§ **Your goal**
Where a line in the material below has the string "size", please report it.

•••••

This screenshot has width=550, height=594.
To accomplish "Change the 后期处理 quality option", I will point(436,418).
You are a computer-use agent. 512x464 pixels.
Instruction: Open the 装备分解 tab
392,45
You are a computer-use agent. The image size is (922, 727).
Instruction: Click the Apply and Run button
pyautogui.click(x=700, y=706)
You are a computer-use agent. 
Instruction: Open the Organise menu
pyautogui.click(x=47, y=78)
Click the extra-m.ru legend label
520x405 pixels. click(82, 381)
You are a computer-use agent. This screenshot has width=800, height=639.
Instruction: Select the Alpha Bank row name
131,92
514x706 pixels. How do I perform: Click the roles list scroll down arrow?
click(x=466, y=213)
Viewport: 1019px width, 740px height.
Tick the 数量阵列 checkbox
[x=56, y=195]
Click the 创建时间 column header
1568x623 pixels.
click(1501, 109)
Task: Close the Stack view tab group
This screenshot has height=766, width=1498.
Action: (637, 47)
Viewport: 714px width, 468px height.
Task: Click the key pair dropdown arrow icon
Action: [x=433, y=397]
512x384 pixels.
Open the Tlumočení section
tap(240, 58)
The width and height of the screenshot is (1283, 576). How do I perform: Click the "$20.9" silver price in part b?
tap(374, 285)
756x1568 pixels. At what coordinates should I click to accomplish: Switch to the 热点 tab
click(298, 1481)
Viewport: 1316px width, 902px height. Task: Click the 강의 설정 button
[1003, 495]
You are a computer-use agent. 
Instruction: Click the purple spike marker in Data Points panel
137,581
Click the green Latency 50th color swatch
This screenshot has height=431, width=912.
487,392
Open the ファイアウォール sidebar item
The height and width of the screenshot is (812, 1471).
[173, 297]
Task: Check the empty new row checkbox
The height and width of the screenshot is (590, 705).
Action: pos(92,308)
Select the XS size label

•••••

§ **Answer to the exercise**
You are a computer-use agent. The image size is (922, 727).
Select the XS size label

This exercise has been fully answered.